Только иногда по ночам становилось пронзительно тоскливо на душе, и я понимал умом, что это не мой ребенок. Майя, конечно же, взяла его в том доме малютки, где мы с ней побывали, ведь я оставил ей все документы и свою доверенность. Наверное, более всего меня удручала мысль о том, что я обречен на пеповторение, на физическое неповторение: у него не будет моей фигуры, моей великолепной груди, плеч, спины, рук, ног, ступней. Я не буду в нем узнавать себя маленького, и я буду застрахован от возгласов, услышанных стороной: «Смотрите, он стаптывает обувь ну совсем как отец!»

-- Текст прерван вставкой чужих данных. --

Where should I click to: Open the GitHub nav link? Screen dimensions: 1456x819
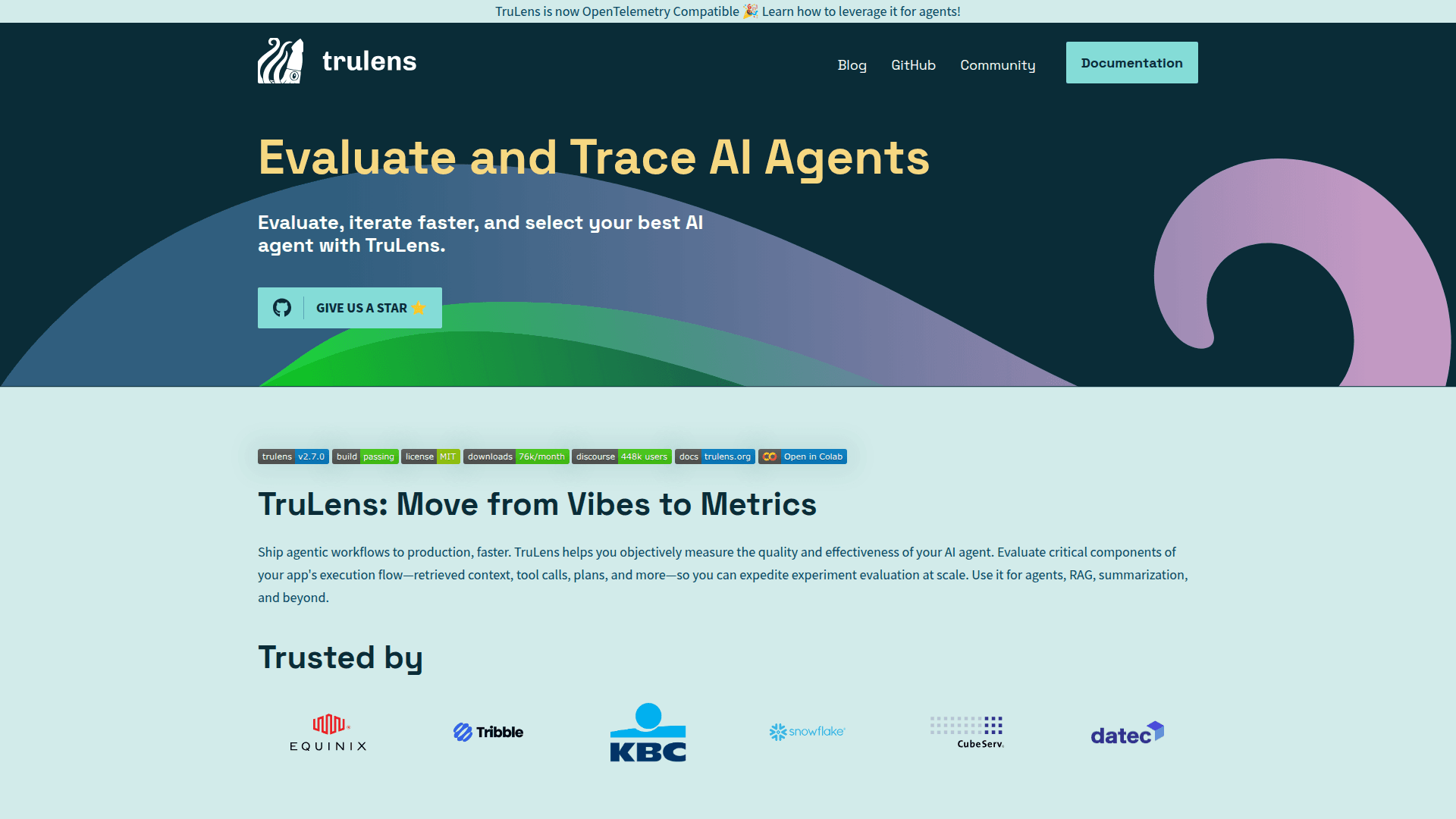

Но почему-то особую горечь доставляла мне мысль, посвященная тому, что я в течение огромного количества времени впустую истратил столько своего семени, в уникальности и драгоценности которого я ни секунды не сомневался. «У меня же такие замечательные задатки», — думал я сквозь косматые дебри все сильнее овладевавшего мной сна, и я уже начинал видеть множество женщин, качающих на руках младенцев, очень-очень на меня похожих, — забавно, не правда ли? — и еще я успевал подумать о том, что собственный ребенок вызвал бы во мне некоторое круглое чувство или, вернее было бы сказать, чувство чего-то круглого, мягкого, словно котенок, которого все время тянет держать в руках, перебирая шелковистую шерстку.

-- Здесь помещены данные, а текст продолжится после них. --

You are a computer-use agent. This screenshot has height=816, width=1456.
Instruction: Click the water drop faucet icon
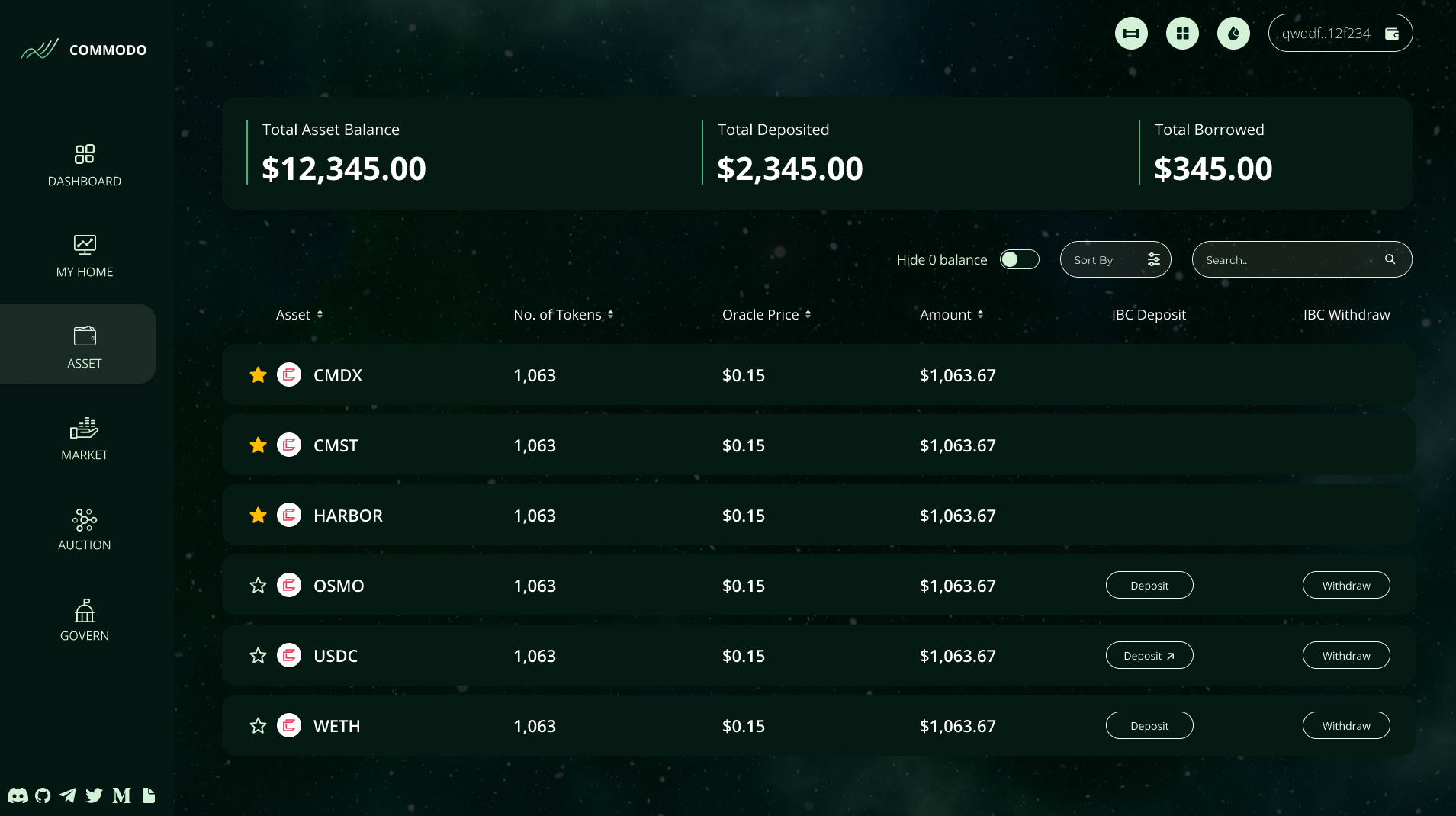(1233, 34)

Как мне теперь представляется, чувство, владевшее мной тогда, когда я узнал, что стал отцом, усыновив ребенка, не собиралось, не формировалось во мне в то нечто круглое, бесконечно теплое, а, скорее всего, в уютное состояние успокоенности, остойчивости — из-за тех поселившихся во мне остреньких иголочек сомнений, неуверенности, страха наконец, страха перед неизвестностью, перед собственной беспомощностью, перед самим фактом его рождения рождения, как я сам себе говорил, «вне меня». «А вдруг? а вдруг? а вдруг что-нибудь?!» — пугал я себя и пугался, и все это той первой моей ночью, когда я засыпал отцом и страх прокладывал во мне свой путь плотной проволочкой, начиная с затылка, через левую сторону груди и далее, далее, к ногам.

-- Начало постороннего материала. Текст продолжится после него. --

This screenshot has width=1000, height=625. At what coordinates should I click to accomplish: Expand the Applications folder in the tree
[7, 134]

Но тут я вспомнил одного своего товарища, можно сказать, товарища по несчастью, у которого была такая же беда, и то, как мы с ним, не сговариваясь, никогда не поднимали никаких «детских» тем и лишь при встрече в смущенных улыбках, а может быть, лишь в их тенях и еще в уголках рта, а вероятнее всего, где-нибудь на дне глаз, не желающих встречаться взглядами с другими глазами, направляющих взор свой в сторону на любые предметы чуть-чуть под большим углом, чем следовало, читалось, как нам казалось, с путающей откровенностью, что мы все еще ждем, что надеемся, что все еще верим, хотя, может быть, в глубине души уже и не верим вовсе, но все еще хотим, но убеждаем, но заставляем себя; и еще в каких-то наших взглядах, мне думается теперь, читалась боязнь, настороженная боязнь вопросов и излишняя готовность к ответу, что все, мол, идет нормально, все так, как задумано, куда нам спешить; и еще вспомнил, как я однажды увидел, как он смотрит на ребенка, возившегося с кубиками на полу, — мы как-то были с ним вместе в одной компании, там у хозяев был маленький ребенок: очень долгим, внимательным, хочется сказать, длинным взглядом; вспомнил и подумал: «Нет, нет, нет, все хорошо. Хорошо, что мы взяли этого парня».
И тогда уже я заснул совершенно счастливым и даже, по-моему, смеялся во сне.